-- Start of Text block --

The Scoville Powerhouse is a historic former power generation facility at Twin Lakes and Taconic Roads in the Taconic neighborhood of Salisbury, Connecticut. Built about 1899, it provided power to the surrounding estate of the Scoville family, owners of local iron mining and processing operations. It was converted into a privated residence in the 1950s, and was listed on the National Register of Historic Places in 1984 for its distinctive architecture.

Description and history

The former Scoville Powerhouse is located in a rural-residential cluster in northeastern Salisbury, at the northwest corner of Twin Lakes Road and Beaver Dam Road. It is set on the south bank of Schenob Brook, near the outlet of the Twin Lakes. It is 1-1/2 stories in height, built out of stone, brick, and concrete and covered by a steeply pitched hip roof. The front facade faces east toward Taconic Road, and is dominated by two steep gables, each rising above now-glassed openings that resemble the openings for carriages in carriage houses. The gable edges are decorated with Gothic style bargeboard. The building has rustic stone corner quoins. The water that powered the building's turbine (still in situ but now bypassed and not operation) was provided via a penstock that runs under Taconic Road just south of the dam (which the road crosses over).

-- End of Text block --
-- Start of Dataset excerpts --

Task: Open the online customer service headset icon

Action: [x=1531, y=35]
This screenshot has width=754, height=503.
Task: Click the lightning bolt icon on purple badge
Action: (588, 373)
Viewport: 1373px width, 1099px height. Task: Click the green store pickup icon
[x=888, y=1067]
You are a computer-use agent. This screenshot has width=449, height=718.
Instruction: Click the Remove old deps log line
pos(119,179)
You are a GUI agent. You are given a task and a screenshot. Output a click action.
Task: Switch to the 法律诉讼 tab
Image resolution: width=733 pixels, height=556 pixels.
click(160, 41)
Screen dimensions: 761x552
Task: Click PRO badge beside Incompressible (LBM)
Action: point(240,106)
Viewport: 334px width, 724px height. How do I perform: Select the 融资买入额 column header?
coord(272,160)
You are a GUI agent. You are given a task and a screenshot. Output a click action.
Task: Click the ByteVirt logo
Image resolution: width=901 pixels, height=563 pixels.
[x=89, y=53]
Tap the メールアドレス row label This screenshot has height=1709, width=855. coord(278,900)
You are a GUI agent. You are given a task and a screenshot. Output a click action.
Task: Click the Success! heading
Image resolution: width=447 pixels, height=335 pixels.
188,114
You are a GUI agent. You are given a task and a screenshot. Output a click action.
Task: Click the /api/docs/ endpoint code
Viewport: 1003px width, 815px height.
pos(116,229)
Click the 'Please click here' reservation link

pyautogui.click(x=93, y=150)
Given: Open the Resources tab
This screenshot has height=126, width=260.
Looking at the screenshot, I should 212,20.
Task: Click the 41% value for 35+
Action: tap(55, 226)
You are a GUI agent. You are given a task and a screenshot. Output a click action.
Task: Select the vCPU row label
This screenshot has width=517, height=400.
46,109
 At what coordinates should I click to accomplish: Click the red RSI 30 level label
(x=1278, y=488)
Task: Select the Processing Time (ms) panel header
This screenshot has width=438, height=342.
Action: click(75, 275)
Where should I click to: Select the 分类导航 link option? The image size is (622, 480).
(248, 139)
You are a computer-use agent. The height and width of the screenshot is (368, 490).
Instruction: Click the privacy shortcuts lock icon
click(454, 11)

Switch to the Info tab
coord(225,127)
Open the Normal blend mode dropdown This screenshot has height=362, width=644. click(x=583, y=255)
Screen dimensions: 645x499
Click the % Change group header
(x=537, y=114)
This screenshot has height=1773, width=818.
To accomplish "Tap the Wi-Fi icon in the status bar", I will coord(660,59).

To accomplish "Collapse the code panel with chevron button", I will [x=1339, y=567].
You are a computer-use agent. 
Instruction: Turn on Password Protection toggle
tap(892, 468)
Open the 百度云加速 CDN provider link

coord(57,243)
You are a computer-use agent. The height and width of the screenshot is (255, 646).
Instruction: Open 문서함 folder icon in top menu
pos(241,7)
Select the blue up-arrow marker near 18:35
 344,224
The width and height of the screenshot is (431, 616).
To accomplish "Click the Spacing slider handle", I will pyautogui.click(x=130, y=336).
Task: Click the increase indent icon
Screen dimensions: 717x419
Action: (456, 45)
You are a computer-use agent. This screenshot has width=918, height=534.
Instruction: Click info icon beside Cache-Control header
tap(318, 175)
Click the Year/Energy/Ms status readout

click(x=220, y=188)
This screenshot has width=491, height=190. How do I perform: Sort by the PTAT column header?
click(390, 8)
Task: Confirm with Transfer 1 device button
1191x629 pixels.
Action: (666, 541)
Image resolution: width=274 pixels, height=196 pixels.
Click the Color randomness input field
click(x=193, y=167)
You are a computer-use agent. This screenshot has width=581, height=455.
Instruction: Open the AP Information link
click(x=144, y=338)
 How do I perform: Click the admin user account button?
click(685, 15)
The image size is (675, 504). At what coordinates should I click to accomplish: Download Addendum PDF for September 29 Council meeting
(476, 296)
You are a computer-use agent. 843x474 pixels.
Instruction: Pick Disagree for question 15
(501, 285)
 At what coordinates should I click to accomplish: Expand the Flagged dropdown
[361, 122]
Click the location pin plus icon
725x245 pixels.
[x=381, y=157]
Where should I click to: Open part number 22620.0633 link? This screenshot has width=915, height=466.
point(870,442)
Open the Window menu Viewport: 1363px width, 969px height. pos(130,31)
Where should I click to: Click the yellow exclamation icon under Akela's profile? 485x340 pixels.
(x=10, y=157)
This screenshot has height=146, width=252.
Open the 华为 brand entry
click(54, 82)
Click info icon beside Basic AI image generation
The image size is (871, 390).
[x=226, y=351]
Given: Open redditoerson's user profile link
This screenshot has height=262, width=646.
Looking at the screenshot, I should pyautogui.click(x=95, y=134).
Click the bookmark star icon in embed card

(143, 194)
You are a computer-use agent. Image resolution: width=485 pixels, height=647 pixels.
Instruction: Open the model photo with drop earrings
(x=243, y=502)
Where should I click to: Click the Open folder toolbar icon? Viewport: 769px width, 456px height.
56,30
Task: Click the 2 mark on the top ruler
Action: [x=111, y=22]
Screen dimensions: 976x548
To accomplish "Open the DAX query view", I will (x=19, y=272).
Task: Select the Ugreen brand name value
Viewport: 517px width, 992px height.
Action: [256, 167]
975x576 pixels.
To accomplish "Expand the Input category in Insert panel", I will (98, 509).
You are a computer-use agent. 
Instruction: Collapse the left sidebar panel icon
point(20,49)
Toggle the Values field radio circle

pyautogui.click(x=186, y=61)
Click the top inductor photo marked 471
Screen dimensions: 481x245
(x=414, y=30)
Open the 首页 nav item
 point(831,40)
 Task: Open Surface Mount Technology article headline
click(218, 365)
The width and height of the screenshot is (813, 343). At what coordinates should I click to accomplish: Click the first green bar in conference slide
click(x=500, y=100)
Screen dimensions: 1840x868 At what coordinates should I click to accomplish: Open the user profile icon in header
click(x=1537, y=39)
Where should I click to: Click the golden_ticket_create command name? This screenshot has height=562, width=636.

-- End of Dataset excerpts --

__Work to do__.
1) Set down, word for word, the stretch of the Scoville Powerhouse passage from "The Scoville Powerhouse" through "its distinctive architecture.".
2) According to the Scoville Powerhouse passage, what kind of roof covers the building?
The items are separate material from the Scoville Powerhouse passage.

__Answers__.
1)
The Scoville Powerhouse is a historic former power generation facility at Twin Lakes and Taconic Roads in the Taconic neighborhood of Salisbury, Connecticut. Built about 1899, it provided power to the surrounding estate of the Scoville family, owners of local iron mining and processing operations. It was converted into a privated residence in the 1950s, and was listed on the National Register of Historic Places in 1984 for its distinctive architecture.

2) A steeply pitched hip roof.